───── Supplied records ─────

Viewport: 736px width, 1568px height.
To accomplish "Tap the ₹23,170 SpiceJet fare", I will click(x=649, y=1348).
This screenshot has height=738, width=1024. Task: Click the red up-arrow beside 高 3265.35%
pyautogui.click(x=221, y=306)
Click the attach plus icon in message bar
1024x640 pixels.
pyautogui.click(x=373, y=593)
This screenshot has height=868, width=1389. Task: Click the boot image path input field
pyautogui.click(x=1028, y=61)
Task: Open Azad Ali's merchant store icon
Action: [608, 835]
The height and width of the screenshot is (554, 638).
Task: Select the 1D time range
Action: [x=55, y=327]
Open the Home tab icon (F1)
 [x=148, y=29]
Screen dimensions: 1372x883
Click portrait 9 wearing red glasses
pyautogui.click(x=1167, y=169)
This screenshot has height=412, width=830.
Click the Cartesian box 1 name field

─────

> What needs to be done:
Please write out the whole listing exactly as given.

> Written response:
Viewport: 736px width, 1568px height.
To accomplish "Tap the ₹23,170 SpiceJet fare", I will click(x=649, y=1348).
This screenshot has height=738, width=1024. Task: Click the red up-arrow beside 高 3265.35%
pyautogui.click(x=221, y=306)
Click the attach plus icon in message bar
1024x640 pixels.
pyautogui.click(x=373, y=593)
This screenshot has height=868, width=1389. Task: Click the boot image path input field
pyautogui.click(x=1028, y=61)
Task: Open Azad Ali's merchant store icon
Action: [608, 835]
The height and width of the screenshot is (554, 638).
Task: Select the 1D time range
Action: [x=55, y=327]
Open the Home tab icon (F1)
 [x=148, y=29]
Screen dimensions: 1372x883
Click portrait 9 wearing red glasses
pyautogui.click(x=1167, y=169)
This screenshot has height=412, width=830.
Click the Cartesian box 1 name field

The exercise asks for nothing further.